I grew up hard of hearing and became deaf at the age of 19. I picked up ASL skills along the journey. I used to ask myself, "who am I and where do I belong" and I discovered I'm just Karen and I belong everywhere. :)

Mann said...

My abilities are not defined by my lack of hearing. My willingness to learn and share knowledge, my insatiable curiosity about the world around us, my compassion for others, my sense of humor, and my perseverance in the face of great difficulties are the attributes by which others should judge me. Those people who fixate on my lack of hearing rather than seeing all that I am and all that I have accomplished have more of a disability than I will ever have. They deserve my condolences and my pity; they do not deserve my time or my effort.

Shanna Groves said...

Karen, I love your "I belong everywhere" quote. Very honest and poignant!

(e said...

I was born with my hearing loss and it was not something I really thought about until I started learning ASL and became friends with other deaf and hoh people. I do not consider myself to be either deaf or hearing. I am in between. It can be frustrating, I sometimes feel like I have to choose (am I Deaf or am I more hearing?). I am looked down upon by some culturally Deaf people when they find out I am not a fluent signer or when I say I am not deaf. Well, not really deaf.
It is just as frustrating with hearing people. I am always mishearing things, asking others to repeat themselves, or bluffing my way through. It really is embarrassing when they find out. I totally know what you mean.
But, it makes life interesting and I would never go back in time and ask to be born with perfect hearing, if I could.


SpeakUp Librarian said...

[In a perfect world, everyone would speak clearly, with strong articulation, and would come with a closed captioning device attached to their foreheads so I could understand them completely.]
Very well said! I agree completely.

Karen Fish Photography said...

My daughter (now 4) was born with a moderate hearing loss.
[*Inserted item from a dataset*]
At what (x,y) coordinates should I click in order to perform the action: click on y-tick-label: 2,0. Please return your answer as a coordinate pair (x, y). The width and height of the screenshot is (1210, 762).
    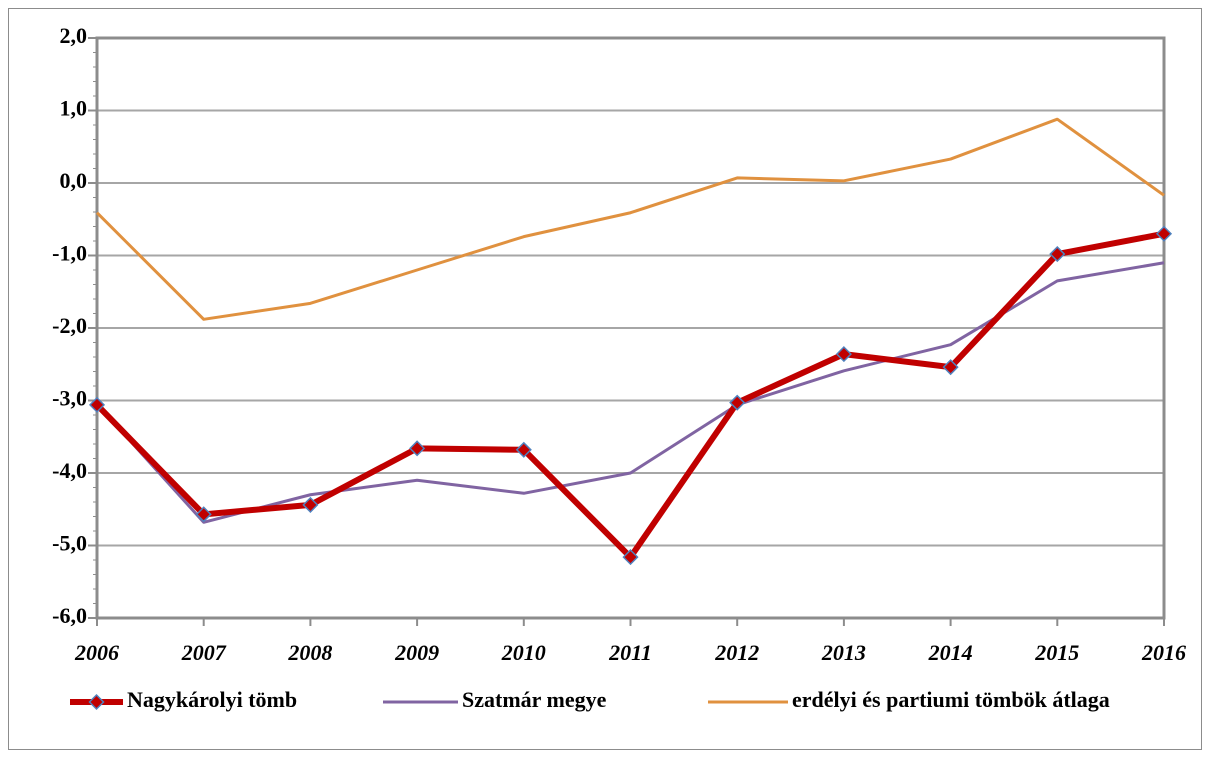
    Looking at the image, I should click on (74, 36).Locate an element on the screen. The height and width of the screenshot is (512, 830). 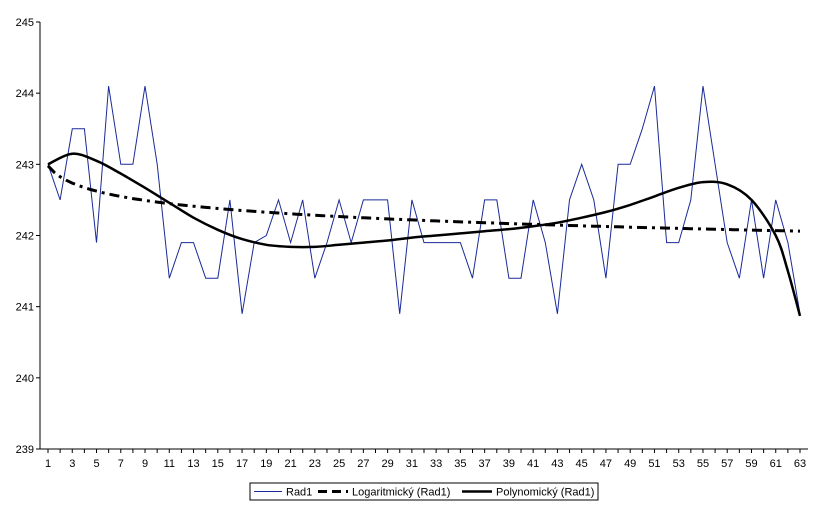
x-tick-label: 53 is located at coordinates (679, 464).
She has been in hearing aids since she was 4 months old, so she knows no other reality. (I know she does realize her hearing aids are different, though, as she will excitedly point it out when she sees someone else wearing aids.) We got her aids in pink with sparkle ear molds - we want her to grow up feeling that she has absolutely nothing to hide. I guess, unfortunately, reality is that people (especially kids) can be cruel, and there may come a day when my precious little girl is made fun of or looked down upon because of her hearing aids. I can only hope that the strong spunky spirit I see in her now will carry her through that with grace!